PROBLEM TO SOLVE —
Leave the images aside and output every entry exactly.

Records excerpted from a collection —
BEGIN

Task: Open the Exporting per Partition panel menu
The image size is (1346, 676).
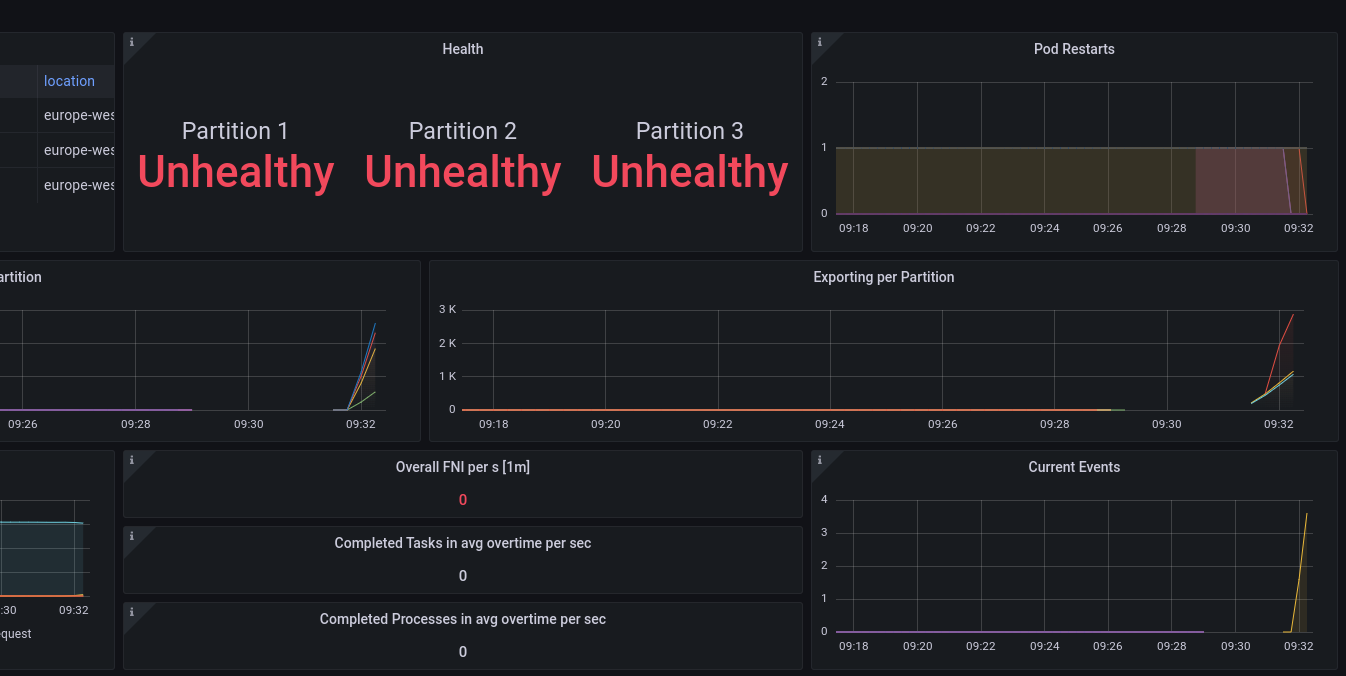Action: 884,277
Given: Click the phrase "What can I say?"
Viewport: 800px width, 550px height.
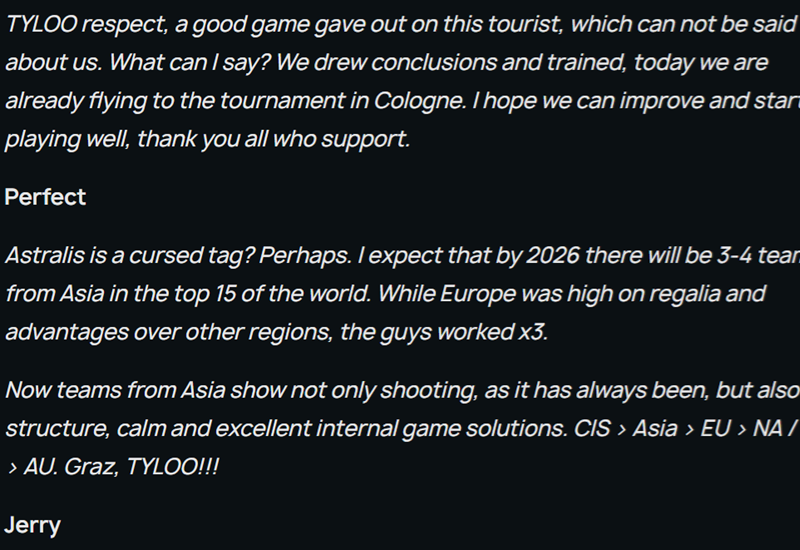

END

COMPLETED TASK —
Task: Open the Exporting per Partition panel menu
The image size is (1346, 676).
Action: 884,277
Given: Click the phrase "What can I say?"
Viewport: 800px width, 550px height.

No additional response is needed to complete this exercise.